Under Nealy Cox's leadership, the office worked with local, state and federal law enforcement to interdict and respond to the opioid crisis. In 2019, an interagency Health Care Strikeforce that included Northern District prosecutors charged 58 people — including physicians, pharmacists and medical professionals — in a crackdown on illegal opioid distribution and insurance fraud. The fraud scheme totaled more than $66 million. According to the charges, doctors and pharmacists billed the government for millions of pills using fake IDs or purchased medical equipment that wasn't needed or used.

In Operation Wasted Days in 2019, Northern District prosecutors under Nealy Cox's direction obtained convictions against 49 defendants — including two doctors and five pharmacists — for conspiracy to possess with intent to distribute controlled substances as part of an $18 million pill mill scheme. According to the scheme, a network of recruiters enlisted and paid individuals from homeless shelters and other sources to obtain prescriptions from the doctors, who wrote the prescriptions knowing that they were being diverted from complicit pharmacies and sold for illicit use.

In 2019, Nealy Cox's office obtained restraining orders that enjoined Garland, Texas, doctors Leovares Mendez and Pena Rodriguez from practicing. An investigation found that the two profited from making fraudulent opioid prescriptions without any medical purpose. According to the complaint, the two doctors repeatedly issued prescriptions for controlled substances, including hydrocodone, alprazolam, and tramadol, to undercover agents posing as prospective new patients in exchange for $250 cash payments. The complaint alleges that the defendants issued prescriptions despite performing only minimal or perfunctory medical evaluations, at best, during the visits.

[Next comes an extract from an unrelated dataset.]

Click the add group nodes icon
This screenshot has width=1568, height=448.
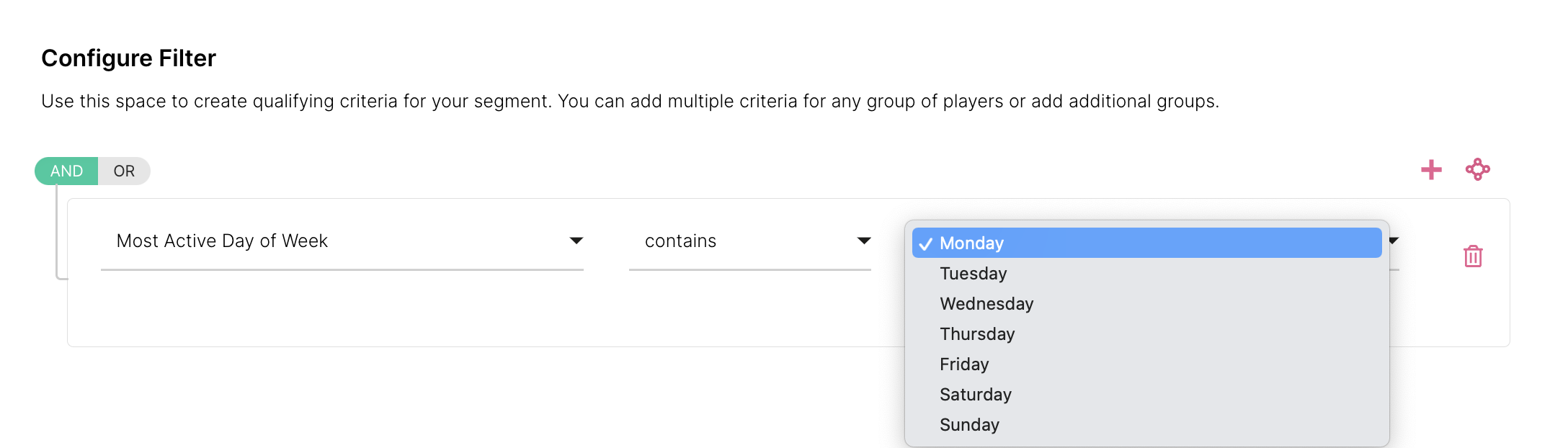[1477, 170]
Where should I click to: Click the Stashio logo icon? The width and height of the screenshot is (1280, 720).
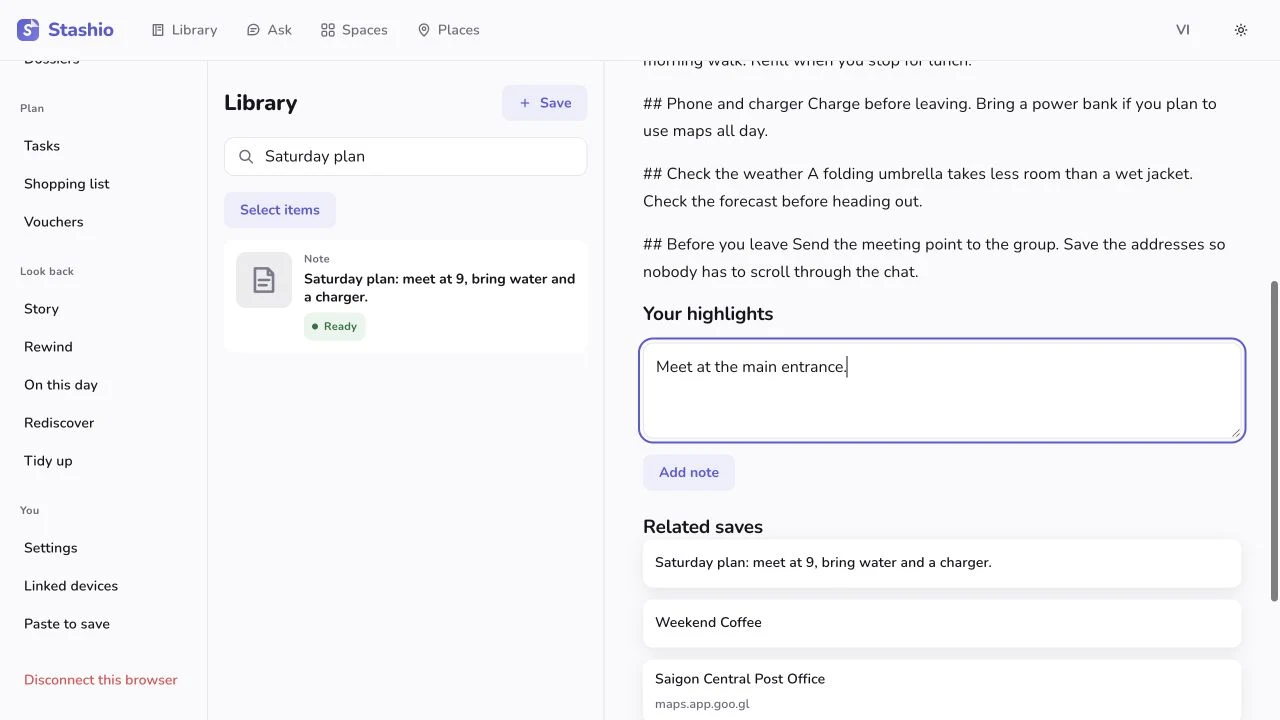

====Domestic Terrorism and White Supremacy====

In 2018, Northern District prosecutors obtained indictments and convictions of more than 150 individuals as part of a multi-agency crackdown on white supremacist organizations including the Aryan Circle, Aryan Brotherhood of Texas, Aryan Brotherhood, Peckerwoods, Soldiers of Aryan Culture and the Dirty White Boys. The investigation was handled by numerous law enforcement agencies coordinated by the Texas Anti-Gang Center, and the indictments included conspiracy to distribute methamphetamine and other illegal narcotics. It was the nation's largest prosecution of white supremacist gang affiliates.

====Human Trafficking====

Nealy Cox led efforts with the Department of Homeland Security to form a North Texas Trafficking Task Force to focus on human trafficking. In 2020, Northern District prosecutors shut down the CityxGuide website and arrested its owner, Wilhan Martono, on more than two dozen federal charges, including reckless disregard of sex trafficking, facilitating prostitution and money laundering. Martono was sentenced to 97 months in federal prison for promoting sex trafficking.